2009.07.08UP
お久しぶりです。こんにちは。
この時期は武蔵野美術大学の集中講義のため、中央線に週二回乗っています。ラッシュ時間ではないもののあまり座れないし、国分寺までは微妙に遠いのでなかなかしんどいです。そんなわけで窓の外を眺めてるときに中野駅であることに気がつきました。向かい側のホーム上で、新書(っぽく見える)が自動販売機の中に入ってる(売られてる)んですよ。いままでの、キオスク店舗のおばちゃんから見えるちょっと高い所でクルクル回る棚に文庫本が置いてある感じ。アレしか知らなかったので興味深く眺めました。

店員の手を煩わせることも風雨で損壊することもないし、万引リスクもゼロ。20種くらいの本の表紙が「ブラウズ」できる。タイトルや表紙のビジュアルが通りがかりの人の記憶に留まるかもしれない。良いことづくめです。
すぐにこれと同じ方法でCDを売ればいいのにと思い至りました。なんだかんだ言っても音楽を手に入れるためにはCDが現状では一番信用できる媒体です。CDが気軽に手に入るんだったら買う人はまだたくさんいます。当然ながら自動販売機ならインターネット通販より速いし。

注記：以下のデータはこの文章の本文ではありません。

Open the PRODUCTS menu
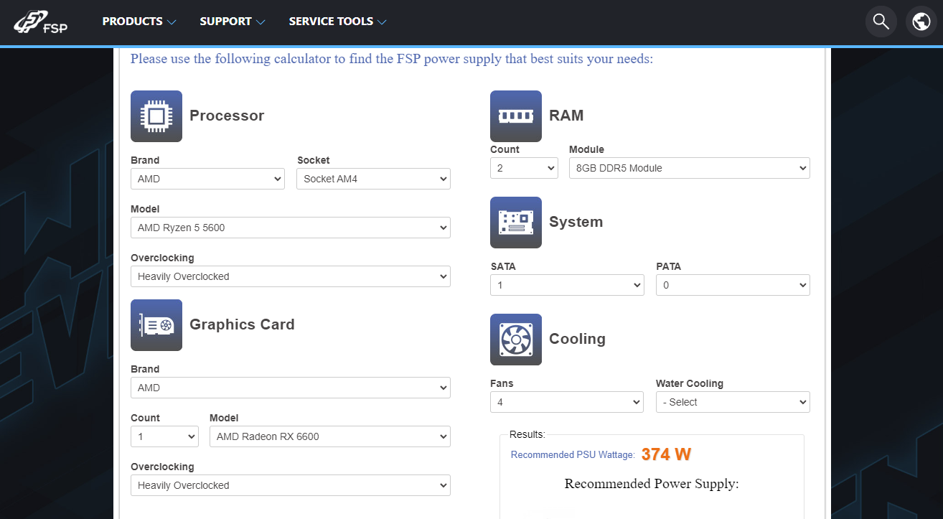coord(139,22)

しかし、むしろ強調したいのはそういう利便性よりも、音楽小売産業がいままでとても大事にしてきた「パッケージの中にあるコンテンツのプレミアム感」に感応する消費者が減ってきているのは事実で、そんな消費者に対応する売り方があってもいいじゃないかということです。DVDがコンビニで売られ始めたときに感じたある種の「味気なさ」は多分、もう問題では無くなってるんですね。価格面ではワンコイン・シングルなど今まで色んな試行がありましたが、自動販売機まで踏み込む発想は正直僕もタワーレコード時代には持てませんでした。
と、ここまで書いて軽く調べてみたら、埼玉や関西にCDの自動販売機がちらほらあるようです。この手の機械は店舗の閉店時間を補う補助的な役割のようですが、重要なのは店舗とは関係なく、駅などの人が集中するところに、音楽パッケージが買える場所が安定的に存在するということじゃないかと思います。そして個人的にはそれは手書きのポップなどの手作り感とは全く逆のキッチリした感じを演出することで、商品の信用度が上がっていくと思います。
扱う商材はもう全然売れ線オンリーでいいんじゃないかと思います。Perfumeとか。ただ「電車に乗る人」のリサーチを精密に行う必要はあると思います。時間帯で商品を切り替えられたりしたら下手な小売店より売れるかもしれません。日常の導線の中に音楽商品を置くことで、メガストアの存在価値も見直されるはずです。